From http://www.fantastique-arts.com/photos/6647.jpg
Actually describing the film in more detail is difficult because it is all a wait for the dramatic fight, which if you watch expecting a colossal, fight-to-end-all-fights, or one from a modern day blockbuster, you'll be disappointed. The film waits it's time with diversions. Comedy in the two people sent by the Japanese advertisement company to the Kong island who, with a translator, play up a shtick that involves exaggerated facial features and bumbling about. Their boss is a complete buffoon for more comedy. There is a slight drama involving a romantic couple and their friends in the midst of this monster rampage, briefly evoking Kong's continuing obsession with grabbing women and scaling buildings with them. Outside the titular two's various interactions, there is a giant squid attack, mostly done with real squid on model sets that, despite the effects looking utterly ropey today, is entertaining just to see a real squid (or four) being plonked on a model shamelessly. (More so knowing three were released back into the wild, and the fourth went into the stomach of  special effects director Eiji Tsuburaya afterwards). And the fight between Godzilla and King Kong? They interact on numerous occasions beforehand, which usually consists of Kong throwing a boulder at Godzilla, Godzilla using his fire breath, and Kong, always checking if his fur has been singed, trundles off. The actual fight is two men in suits crashing into each other, which is fun, not the greatest fight that could've happened, but considering the film still enjoyable. The film has a goofy, childish tone, and it's not a coincidence, after this film did well financially, the franchise called Godzilla started fully afterwards, growing into its own style drastically different from Honda's original 1954 film in favour of a gaudier style and rubber suit fights.

From http://m.cdn.blog.hu/me/mediaviagra/image/1962_king_kong_vs_godzilla_2.jpg
Abstract Rating (High/Medium/Low/None): None
Japanese kaiju/sci-fi/horror from this era, as I view more of it, could get an entry on the Abstract list, the mix of the aesthetic style and the fantastical content potent enough to be trippy to modern eyes. Honda has a likely candidate, in fact, with Mantango: Attack of the Mushroom People (1963), but that's a literal mushroom trip for another time. As for King Kong Vs. Godzilla, it has nothing that really qualifies as weird or unconventional.

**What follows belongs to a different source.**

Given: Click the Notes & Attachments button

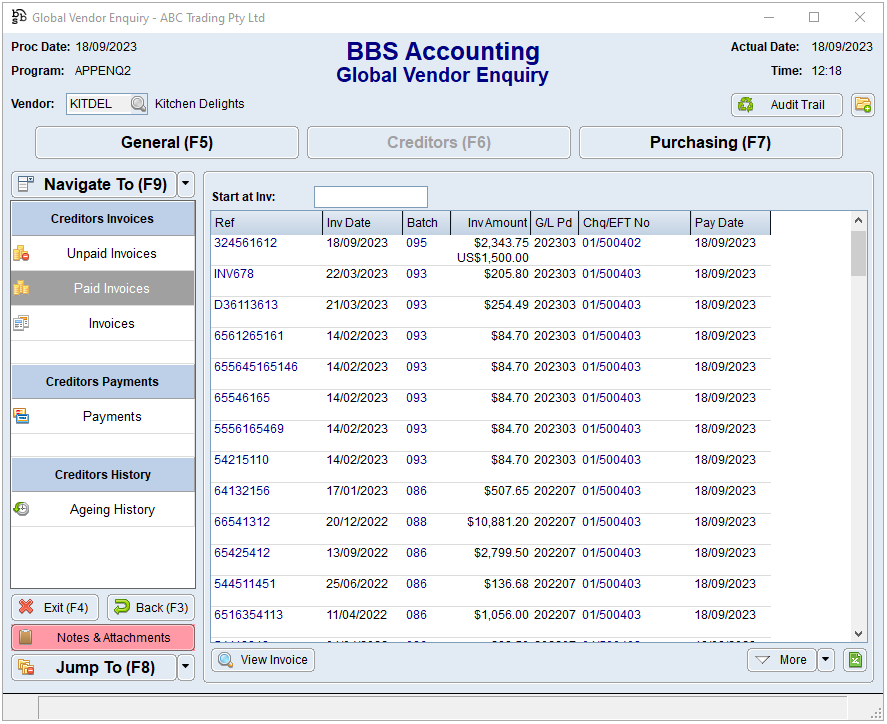Looking at the screenshot, I should 103,638.
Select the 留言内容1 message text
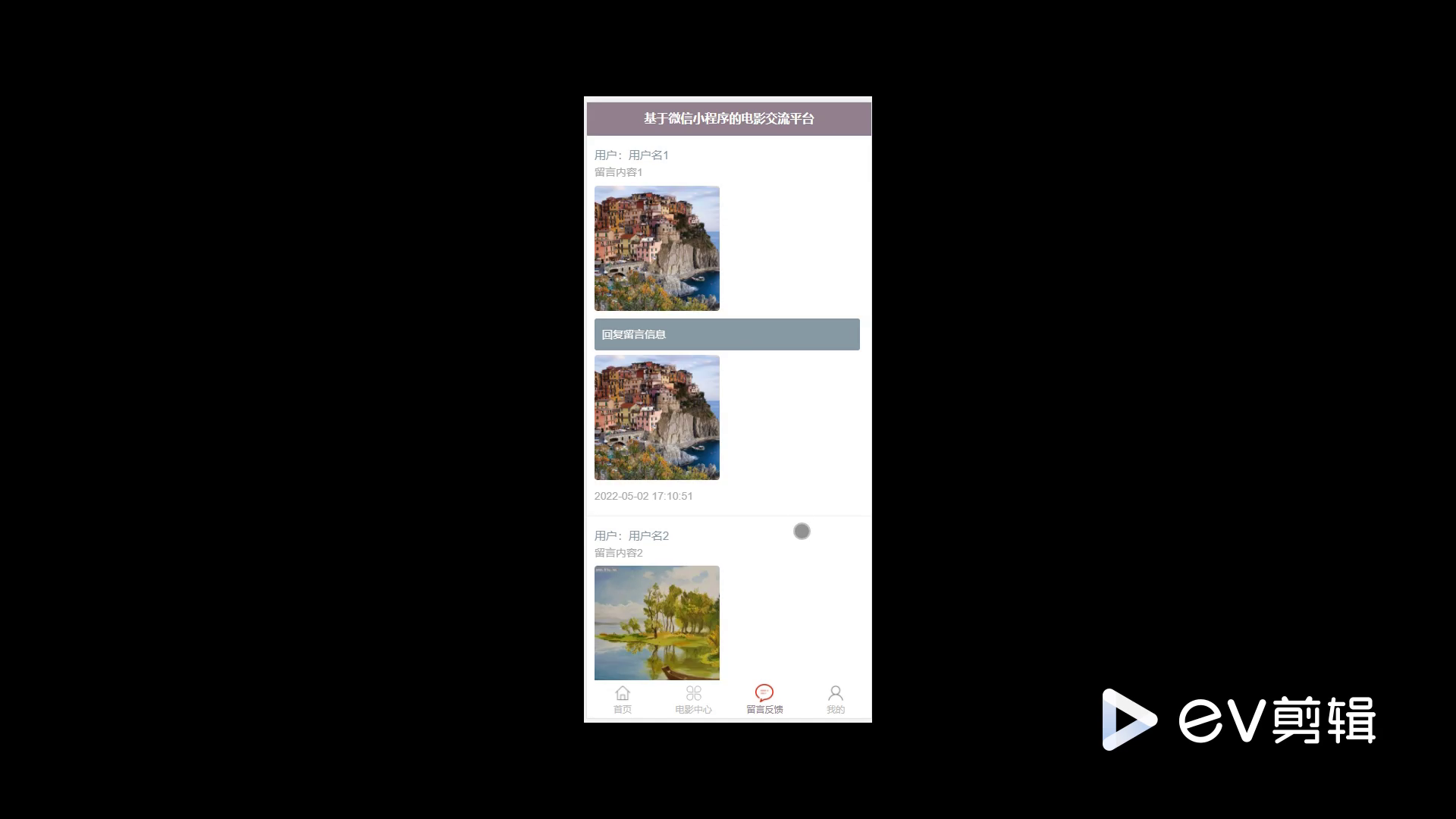The image size is (1456, 819). pos(618,172)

From http://www.notcoming.com/images/reviews/l/kingkongvsgodzilla.jpg
A Cinema of the Abstract movie?
Now having seen the original King Kong, there are numerous continuations of the character for me to see, becoming a fan of the ape. This isn't the last time Japan, or Ishirō Honda, took interest in Kong either. (If Frankenstein's monster can become a kaiju, nothing's off limits). And fittingly, as one monster was brought to Japan, the country's own would grow in strides to be a pop culture icon himself, as passing of the touch unintentionally happening here regardless of who won the fight. The film itself is a silly diversion, the drastic retooling for US release having as much a peculiar effect on the content too. Far from the best Japanese sci-fi films of this era for me, far from Honda's or Godzilla's best, but utterly entertaining. It's the kind of flamboyant pulp that is just entertaining and that's all I'd wished for from it.


(*Forgive the obscure wrestling references, but if you know what the reference is, I couldn't resist.)